Beverly Hills is a neighborhood in the Northeast District of Baltimore, located between the neighborhoods of Moravia-Walther, Arcadia and Lauraville. Its boundaries are drawn by Harford Road (west), Weaver Avenue (south), Harcourt Road (east), Moravia Road (northeast) and Grindon Avenue (north).

Most of the homes in Beverly Hills were built in 1929. The Beverly Hills Improvement Association was established during the same year to represent the interests of the neighborhood's residents.

==Demographics==
About two-thirds of the neighborhood's population is white and one-third is black.
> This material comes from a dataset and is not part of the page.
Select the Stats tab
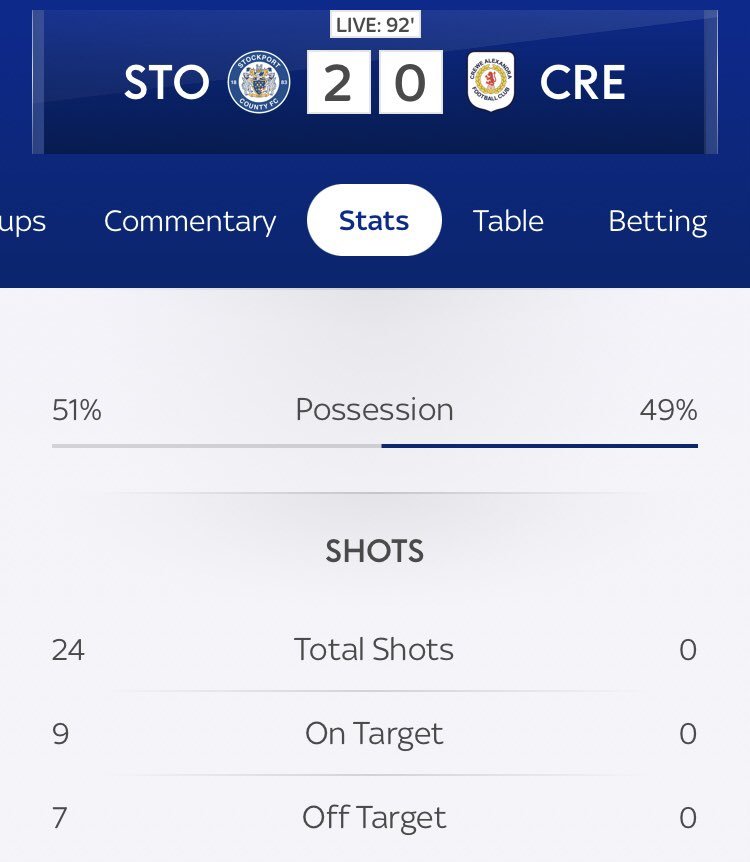 point(374,220)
With a median income of $63,508 estimated for 2009, Beverly Hills has fared well economically when compared with the city median of $38,772. Only 9.8 percent of its residents lived below the poverty level in 2009, while 22.9 percent of Baltimore's residents lived below the poverty line.

==Public services==
The nearest public school is Hamilton Elementary/Middle School.

LocalLink 54 (BaltimoreLink) provides local and express bus service to Downtown Baltimore along Harford Road.

LocalLink 28 (BaltimoreLink) stops along Moravia Road as it travels between Moravia, on the east side of Baltimore, and the Rogers Avenue Metro Station, on the west side of the city.